I guess this is leading up to my introduction into wanting to be a writer. We had a class loosely based around English fundamentals (i before e and whatnot) that offered a "creative writing group". I joined becuase I just wanted to sit closer to the window so I could watch the birds(!). We had to write a short story based on something historical, my foray into historic fiction. Everyone wrote about WWII or something like that. I wrote about Mt. Vesuvius and a pottery maker that thought he could make it by hiding in one of his big vases. I'll spoil the ending for you, he didn't make it.

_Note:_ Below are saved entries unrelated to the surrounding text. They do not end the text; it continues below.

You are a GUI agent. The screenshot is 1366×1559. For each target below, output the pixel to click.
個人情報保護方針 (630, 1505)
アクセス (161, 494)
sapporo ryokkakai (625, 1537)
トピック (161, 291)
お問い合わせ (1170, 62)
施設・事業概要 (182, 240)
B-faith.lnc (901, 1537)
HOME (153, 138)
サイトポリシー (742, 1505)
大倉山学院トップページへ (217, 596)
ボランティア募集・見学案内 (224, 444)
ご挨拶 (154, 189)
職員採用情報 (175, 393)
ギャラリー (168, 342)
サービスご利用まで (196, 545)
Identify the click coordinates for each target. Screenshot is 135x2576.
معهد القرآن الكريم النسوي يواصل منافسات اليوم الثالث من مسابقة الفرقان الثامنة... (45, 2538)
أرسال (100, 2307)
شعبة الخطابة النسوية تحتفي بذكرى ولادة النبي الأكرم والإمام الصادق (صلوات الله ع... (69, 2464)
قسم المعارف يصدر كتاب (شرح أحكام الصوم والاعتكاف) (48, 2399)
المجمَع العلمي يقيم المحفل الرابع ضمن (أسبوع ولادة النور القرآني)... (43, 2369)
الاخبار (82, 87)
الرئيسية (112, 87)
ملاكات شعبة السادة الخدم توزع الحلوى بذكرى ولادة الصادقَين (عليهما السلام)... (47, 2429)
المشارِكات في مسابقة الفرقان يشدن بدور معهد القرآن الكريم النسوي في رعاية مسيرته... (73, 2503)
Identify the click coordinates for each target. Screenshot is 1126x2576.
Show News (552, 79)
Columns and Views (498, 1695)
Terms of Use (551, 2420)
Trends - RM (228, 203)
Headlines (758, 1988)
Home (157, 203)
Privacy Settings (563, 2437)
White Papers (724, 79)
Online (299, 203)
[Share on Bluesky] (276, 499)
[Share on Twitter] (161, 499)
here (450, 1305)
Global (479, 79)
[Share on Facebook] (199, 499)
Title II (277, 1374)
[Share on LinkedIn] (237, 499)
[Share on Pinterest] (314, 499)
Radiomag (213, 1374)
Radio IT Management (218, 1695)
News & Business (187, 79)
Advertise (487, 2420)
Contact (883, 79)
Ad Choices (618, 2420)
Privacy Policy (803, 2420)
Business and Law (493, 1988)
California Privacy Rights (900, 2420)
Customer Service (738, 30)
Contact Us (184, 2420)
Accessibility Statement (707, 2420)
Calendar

Well, my teacher read it, and then for some reason shared it with the other summer faculty while probably smoking outside or considering a career change. They all liked it, so much that I had to read it aloud to them. What fun! The teacher, a humdrum Mrs. Bost with apples and rulers on her vest, typed it out and gave a copy to my parents who promptly put it away somewhere without glancing at it. I think then I knew I wanted to dedicate more time to writing. I'm not going to be cheesy and say I want to be a writer so my parents notice me, that's only 96% of it. I just want to do it. I feel compelled to do it, a hidden force pushing me. I remember writing that, and everyone noticing that it was good, typed up good, and that didn't make me wear my jacket as much, or draw comics alone in my room as much.

Although I still don't take my jacket off while in class and I still want to draw superheroes when I see fresh white sheets of paper, I still want someone else to type for me.